Baxter works with student records at the George Washington University in the nation’s capital. Her switch to a standing desk has given her more energy and made her more productive.
“I can get more done, not even [having to be] stiff and get up and trying to find a place to exercise," she said. "So I’m moving, I’m exercising as I’m standing.”
And she is burning as many as 1,200 calories a day. That's one reason standing desks are slowly moving into cramped cubicles.
Research shows the more you sit, the greater your risk for major illness, says Amanda Visek, an exercise psychologist with the Milken Institute School of Public Health at GW.
“It causes a number of poor health outcomes including overweight, obesity, type 2 diabetes, cardiovascular disease, hypertension, depression, even mortality,” Visek said.
As a young woman, Visek developed hip and back pain from sitting. Since she converted to a standing desk, she feels better and has more energy.
“I could even work a 10-hour work day and still feel good at the end of the day," Visek said, "instead of feeling lethargic and you just want to go home and then engage in more sedentary activities by lying on the couch.
One study finds that for older adults, every hour spent sitting is linked to a 50 percent greater risk of becoming disabled. But no one at any age is spared.

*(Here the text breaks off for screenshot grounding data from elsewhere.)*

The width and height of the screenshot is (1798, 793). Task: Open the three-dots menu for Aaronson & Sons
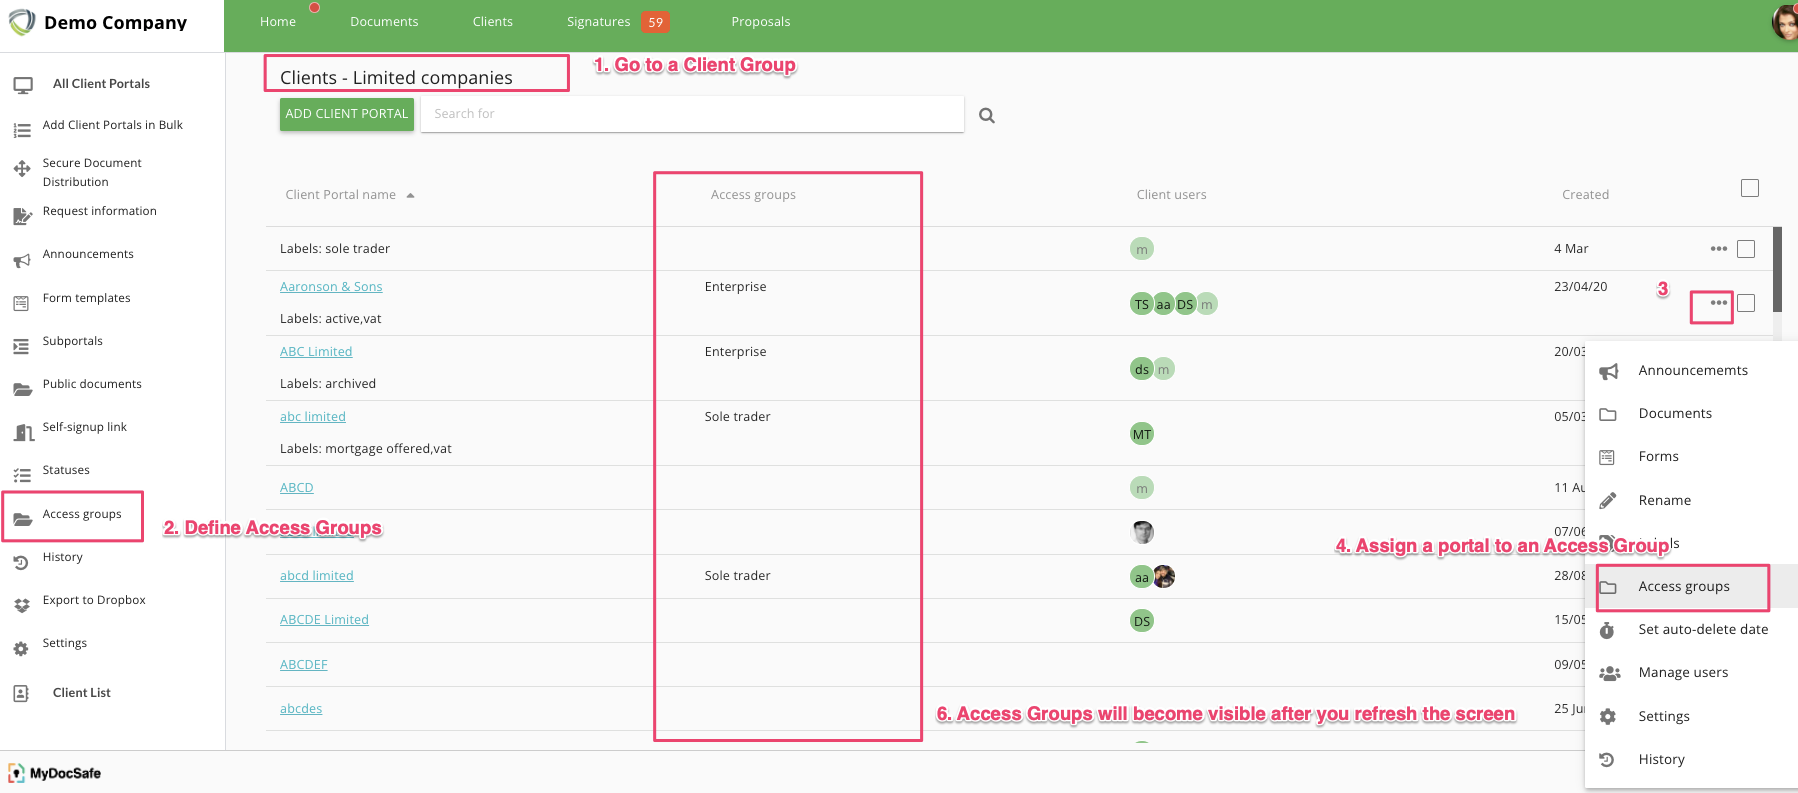(x=1718, y=303)
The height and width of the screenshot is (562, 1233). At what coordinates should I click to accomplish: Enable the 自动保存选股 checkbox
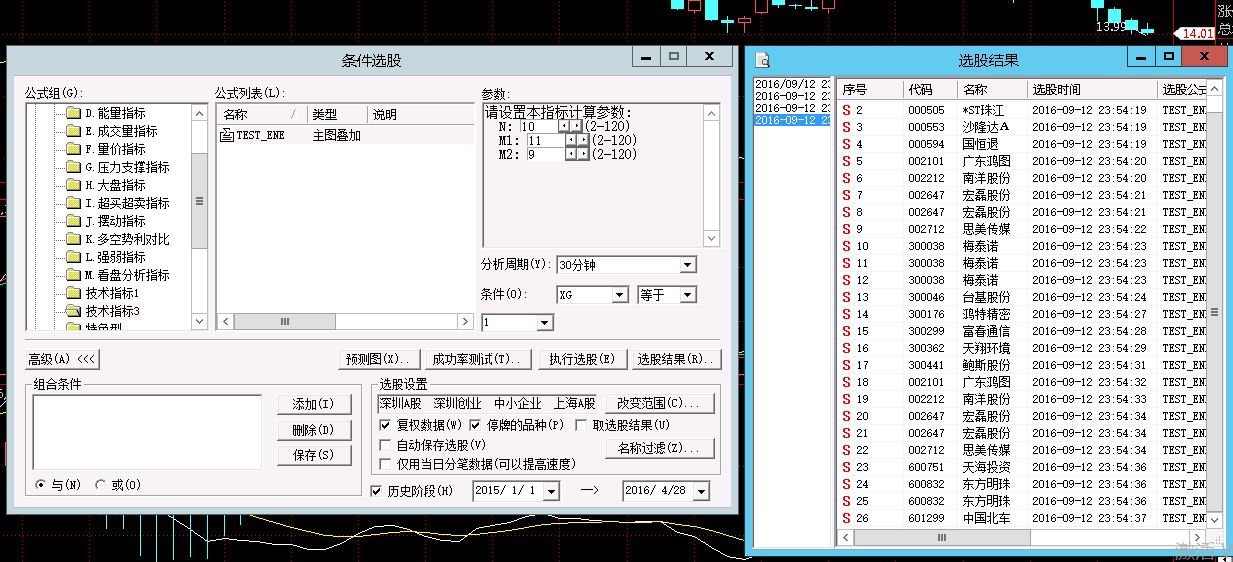[x=386, y=445]
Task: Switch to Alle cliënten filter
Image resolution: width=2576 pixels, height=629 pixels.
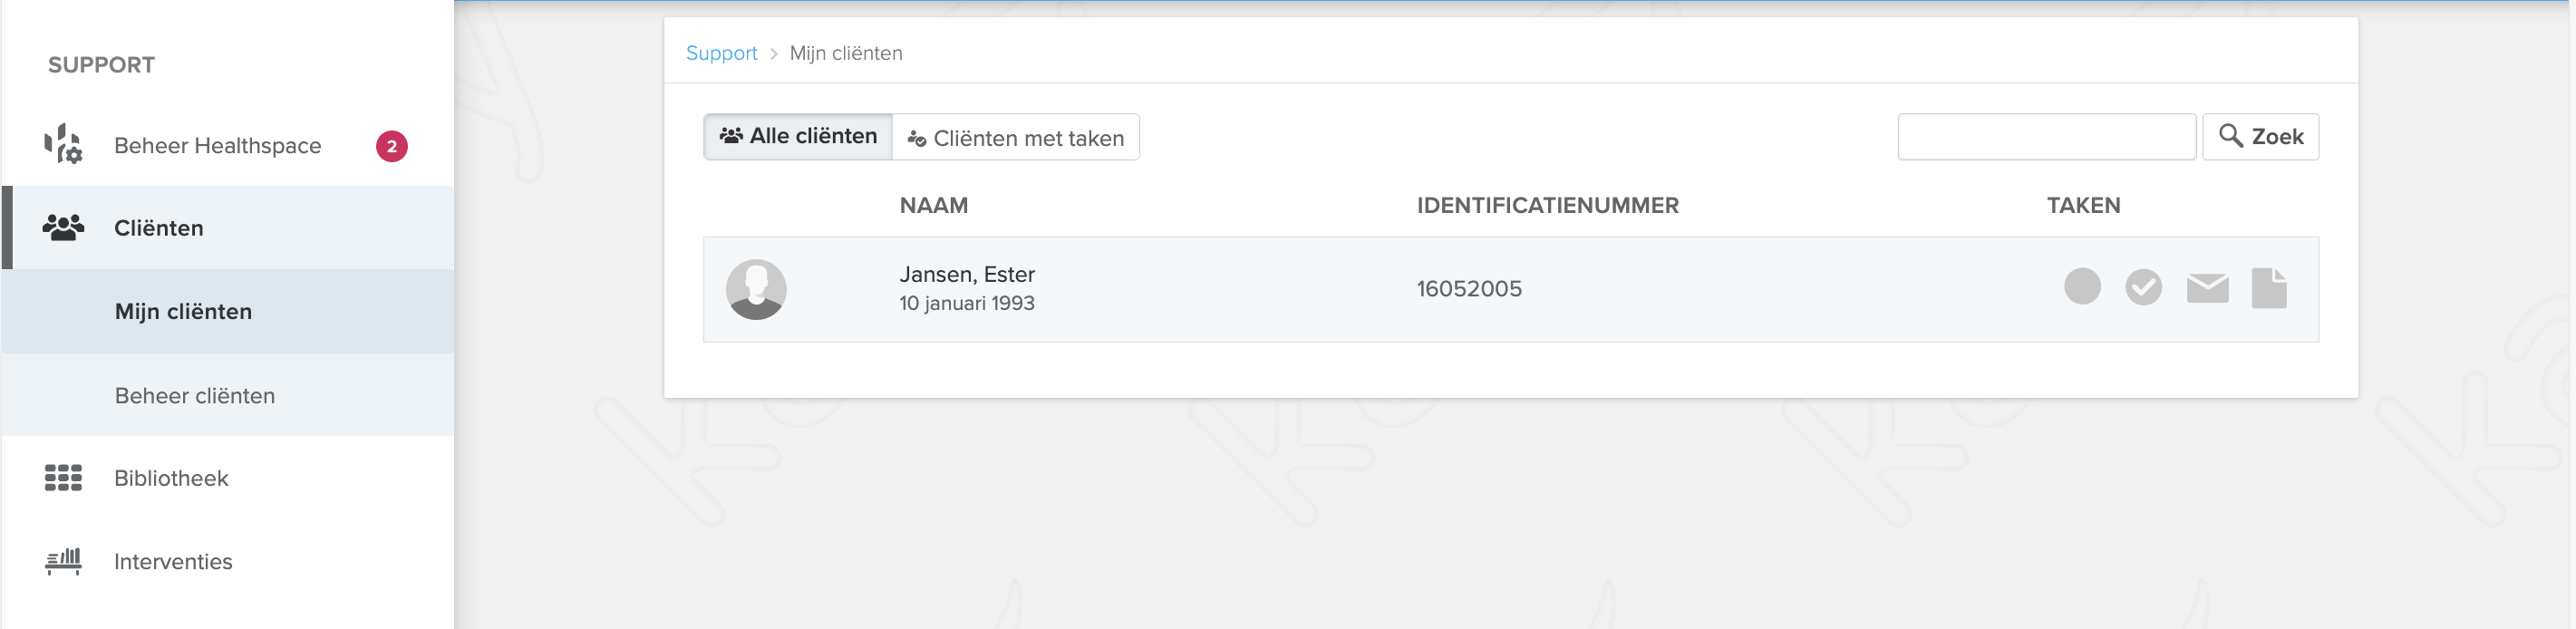Action: pyautogui.click(x=798, y=136)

“Even if we do make it to the gym at the end of the day and we go for a run and do other things, if we spend the majority of our day sitting in sedentary behavior, that is its own independent risk factor," Visek said. "One is not the remedy for the other.”
So if exercise does not compensate for sitting, what does? Visek suggests building activity into your daily routine.
“In the workplace, instead of shooting off an e-mail or picking up the phone to call a colleague, you can walk to their office to ask the same question or have the same conversation," she said. "One of the things that we can train ourselves to do when we enter a building is to take the staircase first and look for that. That’s an easy substitution in building steps into our day in lieu of riding the elevator up.”
The Milken Institute School of Public Health promotes this vision. The central staircase encourages taking the steps, elevated tables in classrooms and lounge areas provide the option to stand and all faculty members have standing desks.
Baxter says she takes the long way to the photocopier or to get a cup of coffee. What seems like such a small thing has changed her life and prompted her to offer this advice:
“Everybody stand," she said. "It’s good. It’s good for you. Everybody stand, just for a little while. Try it."